__DATA IN THIS EXERCISE__.
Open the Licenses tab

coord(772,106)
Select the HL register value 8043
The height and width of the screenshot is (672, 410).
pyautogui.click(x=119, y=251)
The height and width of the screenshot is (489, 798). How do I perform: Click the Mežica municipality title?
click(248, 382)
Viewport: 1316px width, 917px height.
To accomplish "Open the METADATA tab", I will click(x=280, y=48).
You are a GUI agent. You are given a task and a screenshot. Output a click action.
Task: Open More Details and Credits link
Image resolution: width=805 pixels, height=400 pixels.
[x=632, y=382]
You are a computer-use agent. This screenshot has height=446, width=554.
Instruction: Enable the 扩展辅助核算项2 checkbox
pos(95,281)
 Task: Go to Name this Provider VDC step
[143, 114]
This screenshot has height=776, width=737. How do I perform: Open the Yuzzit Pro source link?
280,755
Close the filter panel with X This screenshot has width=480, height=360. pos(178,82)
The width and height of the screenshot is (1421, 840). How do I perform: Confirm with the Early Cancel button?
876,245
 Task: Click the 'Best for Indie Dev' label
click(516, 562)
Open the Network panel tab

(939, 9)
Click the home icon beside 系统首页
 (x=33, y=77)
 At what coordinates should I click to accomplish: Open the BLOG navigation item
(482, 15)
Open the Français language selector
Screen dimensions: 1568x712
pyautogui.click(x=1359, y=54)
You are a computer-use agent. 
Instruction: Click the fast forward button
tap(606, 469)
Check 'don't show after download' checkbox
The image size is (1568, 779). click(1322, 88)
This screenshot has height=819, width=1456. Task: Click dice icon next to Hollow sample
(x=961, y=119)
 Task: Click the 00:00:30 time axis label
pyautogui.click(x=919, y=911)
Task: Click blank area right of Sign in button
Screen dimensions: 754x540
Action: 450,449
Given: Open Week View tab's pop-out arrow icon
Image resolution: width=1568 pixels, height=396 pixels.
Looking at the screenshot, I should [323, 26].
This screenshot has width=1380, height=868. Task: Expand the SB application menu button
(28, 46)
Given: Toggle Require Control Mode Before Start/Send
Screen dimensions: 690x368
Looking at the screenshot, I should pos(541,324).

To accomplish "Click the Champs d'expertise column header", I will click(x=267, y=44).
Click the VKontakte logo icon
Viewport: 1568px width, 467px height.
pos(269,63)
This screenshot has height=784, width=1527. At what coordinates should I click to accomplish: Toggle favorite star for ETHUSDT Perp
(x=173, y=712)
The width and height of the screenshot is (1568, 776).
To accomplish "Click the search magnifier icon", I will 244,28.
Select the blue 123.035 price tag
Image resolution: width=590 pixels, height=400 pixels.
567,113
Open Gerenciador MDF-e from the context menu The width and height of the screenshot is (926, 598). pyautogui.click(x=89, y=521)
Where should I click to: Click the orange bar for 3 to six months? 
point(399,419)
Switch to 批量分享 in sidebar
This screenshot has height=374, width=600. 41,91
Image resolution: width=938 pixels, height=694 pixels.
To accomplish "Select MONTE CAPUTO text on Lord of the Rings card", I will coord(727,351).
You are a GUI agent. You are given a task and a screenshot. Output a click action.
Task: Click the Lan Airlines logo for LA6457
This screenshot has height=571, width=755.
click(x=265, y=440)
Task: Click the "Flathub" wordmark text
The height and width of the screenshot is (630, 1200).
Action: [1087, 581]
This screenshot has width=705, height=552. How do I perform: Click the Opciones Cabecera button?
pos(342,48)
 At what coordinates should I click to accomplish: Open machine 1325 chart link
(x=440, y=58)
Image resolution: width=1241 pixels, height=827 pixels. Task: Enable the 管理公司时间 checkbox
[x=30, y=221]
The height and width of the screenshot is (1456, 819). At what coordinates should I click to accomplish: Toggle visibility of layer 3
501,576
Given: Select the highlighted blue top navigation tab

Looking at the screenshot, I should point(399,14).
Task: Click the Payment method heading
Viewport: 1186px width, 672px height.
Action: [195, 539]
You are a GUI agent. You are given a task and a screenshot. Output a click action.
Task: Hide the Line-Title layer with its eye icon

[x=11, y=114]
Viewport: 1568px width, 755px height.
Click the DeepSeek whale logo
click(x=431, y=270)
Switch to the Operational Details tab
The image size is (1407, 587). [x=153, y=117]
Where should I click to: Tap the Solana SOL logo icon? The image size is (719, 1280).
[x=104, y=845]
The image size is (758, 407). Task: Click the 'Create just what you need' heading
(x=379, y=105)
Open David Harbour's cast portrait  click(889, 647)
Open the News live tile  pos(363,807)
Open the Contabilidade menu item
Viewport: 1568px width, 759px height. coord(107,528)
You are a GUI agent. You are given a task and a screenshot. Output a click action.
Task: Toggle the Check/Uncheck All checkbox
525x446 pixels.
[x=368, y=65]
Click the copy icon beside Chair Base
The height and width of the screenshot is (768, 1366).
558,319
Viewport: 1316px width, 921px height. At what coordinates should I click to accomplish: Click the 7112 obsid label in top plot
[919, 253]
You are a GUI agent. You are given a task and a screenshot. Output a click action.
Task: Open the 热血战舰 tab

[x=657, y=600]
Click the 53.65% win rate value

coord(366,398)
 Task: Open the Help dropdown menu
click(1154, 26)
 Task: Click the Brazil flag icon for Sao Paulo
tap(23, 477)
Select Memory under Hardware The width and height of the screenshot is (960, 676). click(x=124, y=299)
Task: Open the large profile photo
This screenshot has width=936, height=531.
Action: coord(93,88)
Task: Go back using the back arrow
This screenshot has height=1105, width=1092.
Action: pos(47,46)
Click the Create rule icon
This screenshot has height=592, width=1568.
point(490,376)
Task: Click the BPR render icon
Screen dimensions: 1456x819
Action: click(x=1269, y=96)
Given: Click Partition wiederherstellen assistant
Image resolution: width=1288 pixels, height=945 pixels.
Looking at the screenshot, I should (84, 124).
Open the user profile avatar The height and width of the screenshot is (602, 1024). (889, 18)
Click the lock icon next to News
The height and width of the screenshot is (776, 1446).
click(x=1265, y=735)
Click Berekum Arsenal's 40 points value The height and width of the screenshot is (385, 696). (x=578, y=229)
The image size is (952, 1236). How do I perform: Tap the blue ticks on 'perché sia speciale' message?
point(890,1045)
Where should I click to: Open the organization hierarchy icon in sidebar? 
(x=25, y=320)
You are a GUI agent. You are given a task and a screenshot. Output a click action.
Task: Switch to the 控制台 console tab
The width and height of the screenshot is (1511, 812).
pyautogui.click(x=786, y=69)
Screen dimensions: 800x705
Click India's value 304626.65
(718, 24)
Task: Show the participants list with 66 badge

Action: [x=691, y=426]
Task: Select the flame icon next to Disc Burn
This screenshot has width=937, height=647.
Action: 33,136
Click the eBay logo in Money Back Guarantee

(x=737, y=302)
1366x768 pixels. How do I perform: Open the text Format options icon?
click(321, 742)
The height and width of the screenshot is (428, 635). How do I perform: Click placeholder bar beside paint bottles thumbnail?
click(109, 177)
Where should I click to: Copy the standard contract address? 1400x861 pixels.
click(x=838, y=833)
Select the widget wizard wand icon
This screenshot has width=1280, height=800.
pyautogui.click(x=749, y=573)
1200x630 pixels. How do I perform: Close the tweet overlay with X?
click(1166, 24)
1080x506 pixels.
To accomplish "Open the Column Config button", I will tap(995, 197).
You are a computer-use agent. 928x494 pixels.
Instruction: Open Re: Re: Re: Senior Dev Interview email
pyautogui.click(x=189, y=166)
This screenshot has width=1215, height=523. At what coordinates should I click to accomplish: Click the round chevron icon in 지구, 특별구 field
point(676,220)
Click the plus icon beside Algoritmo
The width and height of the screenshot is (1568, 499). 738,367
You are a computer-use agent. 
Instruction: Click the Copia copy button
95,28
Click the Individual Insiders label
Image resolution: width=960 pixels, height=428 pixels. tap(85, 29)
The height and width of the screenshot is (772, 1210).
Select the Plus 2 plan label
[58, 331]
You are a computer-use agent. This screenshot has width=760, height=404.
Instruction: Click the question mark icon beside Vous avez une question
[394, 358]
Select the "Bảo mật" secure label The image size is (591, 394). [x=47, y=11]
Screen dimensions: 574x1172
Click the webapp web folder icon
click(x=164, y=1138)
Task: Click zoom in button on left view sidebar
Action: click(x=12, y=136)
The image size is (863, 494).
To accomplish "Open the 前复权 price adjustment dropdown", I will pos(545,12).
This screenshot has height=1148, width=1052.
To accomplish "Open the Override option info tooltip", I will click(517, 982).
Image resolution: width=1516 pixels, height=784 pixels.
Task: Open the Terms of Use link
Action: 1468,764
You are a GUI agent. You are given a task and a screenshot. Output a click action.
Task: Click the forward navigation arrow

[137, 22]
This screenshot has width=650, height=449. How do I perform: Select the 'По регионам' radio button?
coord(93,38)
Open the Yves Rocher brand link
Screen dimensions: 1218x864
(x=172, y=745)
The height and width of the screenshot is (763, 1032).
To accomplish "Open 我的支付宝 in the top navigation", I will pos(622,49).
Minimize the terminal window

__REQUIREMENTS__.
Count how many lines of the items contain the string "label", with case counting. Give only the number.

__CORRECT RESPONSE__.
6